A spokesperson for the CIA would not confirm the meeting to AFP, saying that the agency “never discusses the director's travels”. The Washington Post, which cited anonymous US sources for the meeting, did not describe the content of the discussions between the Taliban co-founder and the CIA boss.

But it said it was likely they revolved around any delay in the deadline for the United States to finish evacuations at the airport of the Afghan capital, where thousands of Afghans, terrified by the return of the Taliban, are still massed with the hope of fleeing the country.

Read | 3 miscalculations shot down US plan for orderly withdrawal: NYT

Chaotic evacuation efforts

According to a report published in the New York Times earlier this week, although Biden White House officials held more than 50 meetings on embassy security and evacuations, “all the planning failed to prevent the mayhem when the Taliban took over Kabul in a matter of days.”

The report claimed that President Biden’s top intelligence officers privately offered concerns about the Afghan abilities but “predicted that a complete Taliban takeover was not likely for at least 18 months”.

Biden has set an August 31 deadline to finish the chaotic airlift organised by thousands of temporarily deployed US and UK troops, but has left the door open to an extension if needed.

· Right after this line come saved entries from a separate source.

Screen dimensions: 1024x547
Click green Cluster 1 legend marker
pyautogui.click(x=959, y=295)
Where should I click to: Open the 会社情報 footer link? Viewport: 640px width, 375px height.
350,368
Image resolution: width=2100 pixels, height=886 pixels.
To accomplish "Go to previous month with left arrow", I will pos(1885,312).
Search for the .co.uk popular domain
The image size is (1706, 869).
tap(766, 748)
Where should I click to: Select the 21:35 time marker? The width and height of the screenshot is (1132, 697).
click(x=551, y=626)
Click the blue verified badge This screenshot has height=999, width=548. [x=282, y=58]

However, a spokesman for the Taliban warned on Monday the group would not agree to any extension, calling the issue a “red line”, with any delay viewed as “extending occupation”.

“If the US or UK were to seek additional time to continue evacuations — the answer is no. Or there would be consequences,” Taliban spokesman Suhail Shaheen told Sky News.

The Post said the meeting took place on Monday. A virtual G7 summit is scheduled to review the evacuations on Tuesday.